Por su parte, New Face sigue de cerca a Kate, una modelo bielorrusa de 16 años que viaja a Tokio en busca del éxito. La directora consigue captar el desconcierto y la frustración utilizando la cámara como un objeto inadvertido que la sigue a todas partes. La composición del plano (en ocasiones casi vacío) y la oscuridad con la finaliza su trayectoria plasma a la perfección los sueños frustrados, ahora negros pese a las luces de la ciudad. Este cortometraje hubiera encajado en la sección del año anterior “Desde lo femenino”, al igual que el cortometraje dirigido por Laura Herrero Garvín, ¿Me vas a gritar? En esta ocasión, el discurso feminista y empoderador gira en torno a Malissa, un joven mexicana que compagina sus estudios universitarios con una actividad considerada para hombres: la lucha libre. Laura Herrero sigue de cerca a Melissa en sus entrenamientos y en la universidad, también por la calle cuando vuelve a casa sola y tiene que enfrentarse un grupo de jóvenes que le gritan por el hecho de ser mujer. Sin embargo, la actitud de la joven es siempre el de plantar cara a la sociedad que rige las normas, tanto a la hora de elegir sus actividades como de plantar cara a las dificultades del camino. ¿Me vas a gritar? es una llamada contra la pasividad, un cortometraje que, en apenas diez minutos, desprende una gran dosis de fortaleza y valentía.
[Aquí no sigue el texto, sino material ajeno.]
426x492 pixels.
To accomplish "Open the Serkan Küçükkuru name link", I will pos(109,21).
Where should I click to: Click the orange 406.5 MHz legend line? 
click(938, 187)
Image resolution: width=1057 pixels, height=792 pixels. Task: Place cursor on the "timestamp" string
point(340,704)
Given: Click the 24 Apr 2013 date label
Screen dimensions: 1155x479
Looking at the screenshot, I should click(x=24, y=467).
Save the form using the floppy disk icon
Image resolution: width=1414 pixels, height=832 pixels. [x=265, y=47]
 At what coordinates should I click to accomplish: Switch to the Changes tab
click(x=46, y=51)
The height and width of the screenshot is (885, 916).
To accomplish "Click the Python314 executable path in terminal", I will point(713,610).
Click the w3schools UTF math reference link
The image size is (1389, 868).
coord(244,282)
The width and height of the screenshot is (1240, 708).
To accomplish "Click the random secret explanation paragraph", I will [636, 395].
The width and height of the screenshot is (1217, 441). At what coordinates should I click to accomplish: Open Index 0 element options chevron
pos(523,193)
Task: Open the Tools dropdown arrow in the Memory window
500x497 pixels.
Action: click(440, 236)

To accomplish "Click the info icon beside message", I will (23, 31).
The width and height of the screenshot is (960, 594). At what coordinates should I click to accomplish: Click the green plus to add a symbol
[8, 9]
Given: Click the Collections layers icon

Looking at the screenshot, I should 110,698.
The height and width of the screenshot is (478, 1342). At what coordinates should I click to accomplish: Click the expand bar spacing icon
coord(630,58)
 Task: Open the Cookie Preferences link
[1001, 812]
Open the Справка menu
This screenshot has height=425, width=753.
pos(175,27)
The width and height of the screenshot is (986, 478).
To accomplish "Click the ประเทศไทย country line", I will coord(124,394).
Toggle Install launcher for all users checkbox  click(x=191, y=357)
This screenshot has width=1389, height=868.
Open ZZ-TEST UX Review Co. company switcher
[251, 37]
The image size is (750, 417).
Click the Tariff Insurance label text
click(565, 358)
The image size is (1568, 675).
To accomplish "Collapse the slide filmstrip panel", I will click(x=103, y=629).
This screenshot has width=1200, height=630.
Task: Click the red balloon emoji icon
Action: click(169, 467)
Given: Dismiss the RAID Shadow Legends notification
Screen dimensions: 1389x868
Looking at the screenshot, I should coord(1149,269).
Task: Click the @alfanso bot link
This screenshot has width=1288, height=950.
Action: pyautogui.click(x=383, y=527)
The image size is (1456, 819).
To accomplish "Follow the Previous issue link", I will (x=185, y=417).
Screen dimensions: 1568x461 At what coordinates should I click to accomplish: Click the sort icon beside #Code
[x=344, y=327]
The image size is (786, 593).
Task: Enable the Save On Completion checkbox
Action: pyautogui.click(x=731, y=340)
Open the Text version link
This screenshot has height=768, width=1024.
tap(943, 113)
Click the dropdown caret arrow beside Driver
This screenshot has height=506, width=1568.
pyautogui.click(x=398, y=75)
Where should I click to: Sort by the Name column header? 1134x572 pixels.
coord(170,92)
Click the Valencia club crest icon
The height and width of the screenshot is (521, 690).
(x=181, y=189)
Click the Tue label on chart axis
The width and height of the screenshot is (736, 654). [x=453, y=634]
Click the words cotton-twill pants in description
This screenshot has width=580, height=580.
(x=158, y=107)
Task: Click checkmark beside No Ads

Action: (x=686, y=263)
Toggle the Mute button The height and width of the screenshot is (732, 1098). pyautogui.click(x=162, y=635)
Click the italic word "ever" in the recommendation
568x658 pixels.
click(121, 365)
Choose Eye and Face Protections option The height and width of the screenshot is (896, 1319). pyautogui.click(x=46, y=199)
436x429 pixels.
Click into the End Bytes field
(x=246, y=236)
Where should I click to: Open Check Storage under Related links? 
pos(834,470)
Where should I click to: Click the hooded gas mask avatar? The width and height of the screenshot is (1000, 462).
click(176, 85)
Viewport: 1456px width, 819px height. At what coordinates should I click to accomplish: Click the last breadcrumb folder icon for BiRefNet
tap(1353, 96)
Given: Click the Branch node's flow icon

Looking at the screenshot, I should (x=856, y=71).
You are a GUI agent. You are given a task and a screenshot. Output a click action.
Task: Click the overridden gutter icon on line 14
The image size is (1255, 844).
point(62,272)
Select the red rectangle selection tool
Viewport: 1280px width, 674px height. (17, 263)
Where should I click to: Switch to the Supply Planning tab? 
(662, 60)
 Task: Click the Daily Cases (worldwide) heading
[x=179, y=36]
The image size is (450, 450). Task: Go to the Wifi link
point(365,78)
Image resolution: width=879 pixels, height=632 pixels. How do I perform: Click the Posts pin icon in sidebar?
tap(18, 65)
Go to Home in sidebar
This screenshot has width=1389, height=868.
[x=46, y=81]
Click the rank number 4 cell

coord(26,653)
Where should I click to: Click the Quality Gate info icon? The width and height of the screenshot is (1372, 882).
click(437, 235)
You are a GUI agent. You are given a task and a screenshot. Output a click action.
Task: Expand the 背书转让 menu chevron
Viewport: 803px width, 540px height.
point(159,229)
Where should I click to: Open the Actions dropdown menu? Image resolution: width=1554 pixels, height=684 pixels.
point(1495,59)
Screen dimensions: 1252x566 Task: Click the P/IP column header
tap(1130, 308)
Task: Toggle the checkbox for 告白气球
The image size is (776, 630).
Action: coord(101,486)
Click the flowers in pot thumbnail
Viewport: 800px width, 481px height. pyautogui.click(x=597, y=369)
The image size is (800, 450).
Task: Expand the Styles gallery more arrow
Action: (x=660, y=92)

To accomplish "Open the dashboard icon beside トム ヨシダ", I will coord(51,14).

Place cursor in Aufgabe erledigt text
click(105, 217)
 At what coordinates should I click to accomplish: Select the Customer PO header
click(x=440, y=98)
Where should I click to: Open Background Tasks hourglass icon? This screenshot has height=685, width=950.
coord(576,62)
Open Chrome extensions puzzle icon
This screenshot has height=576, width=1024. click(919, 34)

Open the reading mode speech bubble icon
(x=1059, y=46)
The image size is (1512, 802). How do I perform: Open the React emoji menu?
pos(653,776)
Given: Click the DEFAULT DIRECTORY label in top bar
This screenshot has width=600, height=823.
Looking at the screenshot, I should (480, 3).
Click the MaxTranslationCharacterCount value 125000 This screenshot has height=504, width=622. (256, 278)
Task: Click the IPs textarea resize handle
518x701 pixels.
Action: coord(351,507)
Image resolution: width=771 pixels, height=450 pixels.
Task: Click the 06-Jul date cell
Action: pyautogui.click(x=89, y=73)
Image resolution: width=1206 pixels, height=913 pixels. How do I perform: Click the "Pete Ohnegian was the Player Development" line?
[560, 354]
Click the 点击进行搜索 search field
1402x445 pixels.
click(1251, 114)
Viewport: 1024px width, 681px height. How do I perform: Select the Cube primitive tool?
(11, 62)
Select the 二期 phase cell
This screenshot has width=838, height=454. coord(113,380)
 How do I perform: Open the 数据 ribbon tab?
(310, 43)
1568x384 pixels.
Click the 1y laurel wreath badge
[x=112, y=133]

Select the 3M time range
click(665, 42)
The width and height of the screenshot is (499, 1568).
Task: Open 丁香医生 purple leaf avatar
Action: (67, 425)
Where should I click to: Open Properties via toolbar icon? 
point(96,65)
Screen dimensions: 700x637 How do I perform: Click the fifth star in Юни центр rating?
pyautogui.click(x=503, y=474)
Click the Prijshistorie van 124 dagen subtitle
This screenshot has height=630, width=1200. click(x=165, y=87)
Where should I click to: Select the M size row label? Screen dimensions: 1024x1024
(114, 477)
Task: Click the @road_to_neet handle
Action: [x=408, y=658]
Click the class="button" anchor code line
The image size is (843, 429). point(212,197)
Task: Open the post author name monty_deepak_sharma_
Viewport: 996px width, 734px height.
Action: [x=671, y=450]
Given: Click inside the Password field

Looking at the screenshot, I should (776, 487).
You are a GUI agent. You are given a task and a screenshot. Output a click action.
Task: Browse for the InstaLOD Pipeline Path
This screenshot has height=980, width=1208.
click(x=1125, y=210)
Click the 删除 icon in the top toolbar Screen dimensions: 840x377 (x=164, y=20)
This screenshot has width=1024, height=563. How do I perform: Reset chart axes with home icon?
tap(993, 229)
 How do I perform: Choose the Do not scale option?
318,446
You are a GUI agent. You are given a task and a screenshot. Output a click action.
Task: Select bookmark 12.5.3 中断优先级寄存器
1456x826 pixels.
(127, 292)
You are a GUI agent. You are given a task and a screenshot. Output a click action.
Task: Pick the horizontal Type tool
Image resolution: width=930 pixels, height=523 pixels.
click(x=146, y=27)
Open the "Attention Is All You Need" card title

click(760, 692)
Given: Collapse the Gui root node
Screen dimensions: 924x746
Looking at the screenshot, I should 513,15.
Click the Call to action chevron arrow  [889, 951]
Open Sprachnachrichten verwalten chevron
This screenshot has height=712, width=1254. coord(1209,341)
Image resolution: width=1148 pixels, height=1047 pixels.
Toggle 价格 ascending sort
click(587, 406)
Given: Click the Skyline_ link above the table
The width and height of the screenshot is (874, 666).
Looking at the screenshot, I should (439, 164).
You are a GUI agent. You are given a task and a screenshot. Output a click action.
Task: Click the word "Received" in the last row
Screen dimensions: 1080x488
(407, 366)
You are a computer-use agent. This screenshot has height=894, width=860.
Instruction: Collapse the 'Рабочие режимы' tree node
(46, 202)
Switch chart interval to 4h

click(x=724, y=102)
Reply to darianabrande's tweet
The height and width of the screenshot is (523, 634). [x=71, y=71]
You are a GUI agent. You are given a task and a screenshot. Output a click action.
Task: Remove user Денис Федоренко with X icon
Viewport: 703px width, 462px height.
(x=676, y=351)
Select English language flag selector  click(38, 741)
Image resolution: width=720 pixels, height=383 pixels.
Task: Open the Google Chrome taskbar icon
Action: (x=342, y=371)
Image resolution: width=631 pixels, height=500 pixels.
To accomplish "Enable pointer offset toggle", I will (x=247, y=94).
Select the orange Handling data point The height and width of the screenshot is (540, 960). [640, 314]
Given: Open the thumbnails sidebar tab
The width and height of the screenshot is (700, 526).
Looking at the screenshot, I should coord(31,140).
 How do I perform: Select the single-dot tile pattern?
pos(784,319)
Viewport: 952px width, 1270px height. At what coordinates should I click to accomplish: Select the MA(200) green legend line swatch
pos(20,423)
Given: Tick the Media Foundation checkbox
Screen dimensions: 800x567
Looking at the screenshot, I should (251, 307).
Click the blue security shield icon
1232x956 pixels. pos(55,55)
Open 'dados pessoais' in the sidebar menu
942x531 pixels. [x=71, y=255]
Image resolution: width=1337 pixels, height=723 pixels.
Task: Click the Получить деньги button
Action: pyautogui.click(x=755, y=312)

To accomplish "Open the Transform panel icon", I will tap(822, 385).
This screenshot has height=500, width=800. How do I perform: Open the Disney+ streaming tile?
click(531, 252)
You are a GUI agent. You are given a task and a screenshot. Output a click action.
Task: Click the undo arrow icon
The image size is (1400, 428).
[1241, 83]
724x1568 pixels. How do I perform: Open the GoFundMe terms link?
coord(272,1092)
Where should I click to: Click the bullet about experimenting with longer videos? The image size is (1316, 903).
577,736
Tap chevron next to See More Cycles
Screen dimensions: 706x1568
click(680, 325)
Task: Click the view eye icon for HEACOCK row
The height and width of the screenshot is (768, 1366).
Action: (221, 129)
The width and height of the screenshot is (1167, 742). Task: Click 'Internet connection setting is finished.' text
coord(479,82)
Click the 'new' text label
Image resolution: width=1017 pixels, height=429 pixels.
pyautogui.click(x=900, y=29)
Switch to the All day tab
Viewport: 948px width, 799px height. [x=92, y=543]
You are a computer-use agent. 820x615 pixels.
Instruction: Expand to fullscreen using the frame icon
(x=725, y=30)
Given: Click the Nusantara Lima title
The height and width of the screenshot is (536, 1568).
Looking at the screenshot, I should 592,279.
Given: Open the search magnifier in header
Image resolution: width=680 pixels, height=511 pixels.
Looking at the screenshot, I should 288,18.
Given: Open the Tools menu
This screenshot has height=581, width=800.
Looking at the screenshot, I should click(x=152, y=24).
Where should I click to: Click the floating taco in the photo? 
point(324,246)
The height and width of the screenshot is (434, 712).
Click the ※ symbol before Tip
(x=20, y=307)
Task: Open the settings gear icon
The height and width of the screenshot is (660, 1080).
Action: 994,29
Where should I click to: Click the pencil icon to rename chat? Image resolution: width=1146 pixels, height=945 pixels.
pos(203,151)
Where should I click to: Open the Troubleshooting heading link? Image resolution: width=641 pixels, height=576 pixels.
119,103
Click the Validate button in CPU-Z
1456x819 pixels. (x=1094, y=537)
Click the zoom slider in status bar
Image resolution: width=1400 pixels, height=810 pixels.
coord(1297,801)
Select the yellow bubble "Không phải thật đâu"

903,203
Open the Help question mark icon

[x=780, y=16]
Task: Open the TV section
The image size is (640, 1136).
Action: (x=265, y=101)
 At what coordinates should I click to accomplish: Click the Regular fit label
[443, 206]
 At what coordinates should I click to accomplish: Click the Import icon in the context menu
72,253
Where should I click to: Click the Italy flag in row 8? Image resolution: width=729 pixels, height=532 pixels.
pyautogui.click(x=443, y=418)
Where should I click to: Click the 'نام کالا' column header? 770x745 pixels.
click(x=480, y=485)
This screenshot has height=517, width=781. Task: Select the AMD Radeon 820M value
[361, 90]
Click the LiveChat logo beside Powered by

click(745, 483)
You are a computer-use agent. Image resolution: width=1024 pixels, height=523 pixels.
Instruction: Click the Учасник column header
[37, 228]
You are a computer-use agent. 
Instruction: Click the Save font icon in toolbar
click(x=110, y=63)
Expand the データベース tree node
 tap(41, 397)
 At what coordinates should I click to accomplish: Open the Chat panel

También se pudo ver un retrato de personajes más intimista en Las casas que nos quedan, donde su directora capta con sencillez y honestidad su espacio cotidiano familiar, formado por sus padres (Magdalena y Manuel), su hermano (Pablo) con Síndrome de Asperger, y su abuela, que por su edad ya no puede vivir sola. Es la introducción de este nuevo elemento lo que desencadena las mayores tensiones entre los personajes durante la película. En primer lugar Pablo, que por su condición parece no llevar bien los cambios. Y en segundo, Magdalena, que además de hacer las veces de narradora carga sobre sus hombros con el peso de toda la familia, mientras su marido adopta un papel más bien pasivo en la historia, absorbido por el trabajo. Sin más, no hay conclusión, ni exhortación sentimental por el valor del amor familiar. Tan solo la representación cruda y sin adornos de una realidad. La suya.